By Mauro Orru
SAP is scheduled to report results for the third quarter on Wednesday. Here is what you need to know:
REVENUE FORECAST: The German business-software group should post total revenue of 9.08 billion euros ($10.58 billion), according to a non-IFRS consensus provided by the company. The forecast represents 7% growth year on year.
Analysts expect cloud and software revenue to have increased 9% to 8.06 billion euros, with cloud revenue up 22% to 5.31 billion euros, according to the consensus.
SAP analysts and investors tend to follow non-IFRS numbers, which exclude restructuring expenses as well as acquisition-related charges and aren't based on International Financial Reporting Standards.
OPERATING PROFIT FORECAST: The company behind the Concur travel and expense-management platform is expected to report 13% growth in operating profit to 2.53 billion euros, generating a 27.7% operating margin.
SAP shares have risen about 12% over the past 12 months. Earlier this year, SAP claimed the top spot as Europe's largest listed company by market value, a title now held by ASML Holding, the Dutch supplier of chip-making equipment.
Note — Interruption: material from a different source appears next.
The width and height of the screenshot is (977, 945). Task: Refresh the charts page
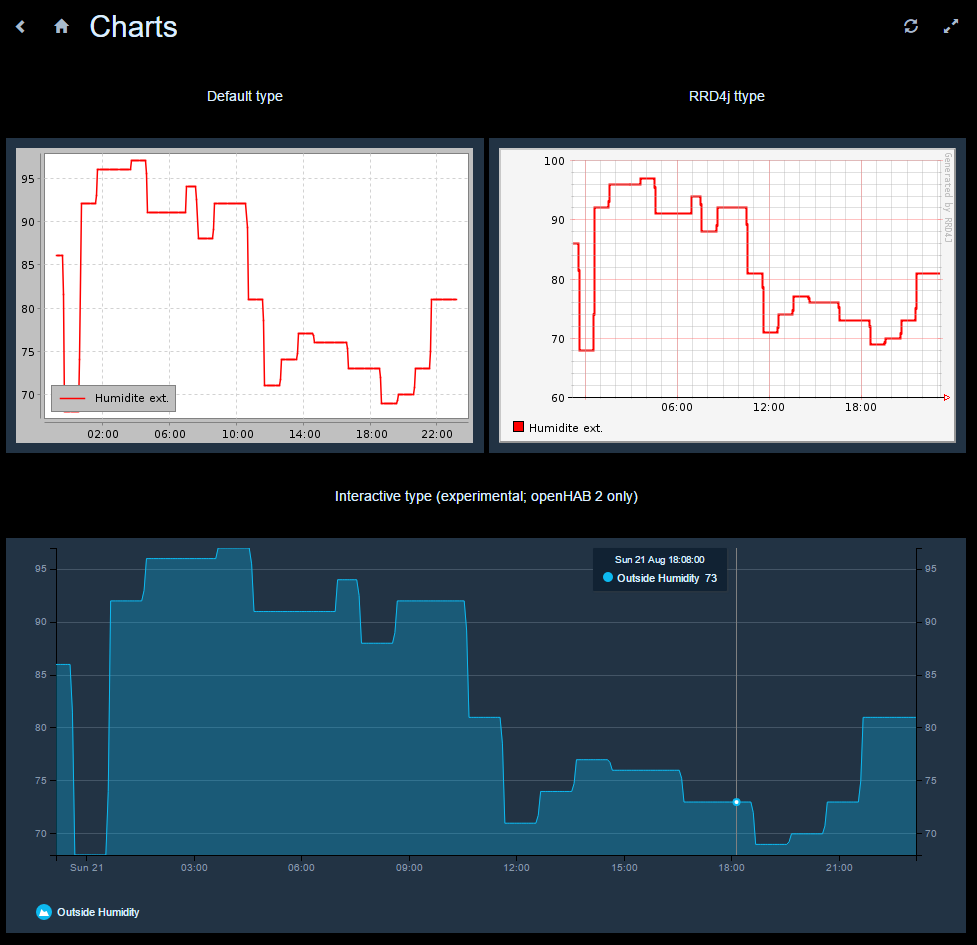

SAP shares have given up much of their gains lately as investors digested the impact of tariffs on some SAP clients and, consequently, their spending on SAP services.
WHAT TO WATCH:
-- DEMAND: SAP Chief Executive Christian Klein said in an interview with The Wall Street Journal in July that some customers were taking longer to sign up for SAP services amid uncertainty from President Trump's tariffs.
Unlike tech companies that rely on hardware sales, SAP is relatively insulated from the direct impact of tariffs since it generates revenue from cloud and software services. However, it is still vulnerable to economic uncertainty that is forcing some clients to review their spending priorities.
Citi analysts wrote in a research note that while investor sentiment has been more on the cautious side since July, they expect a resilient third-quarter update.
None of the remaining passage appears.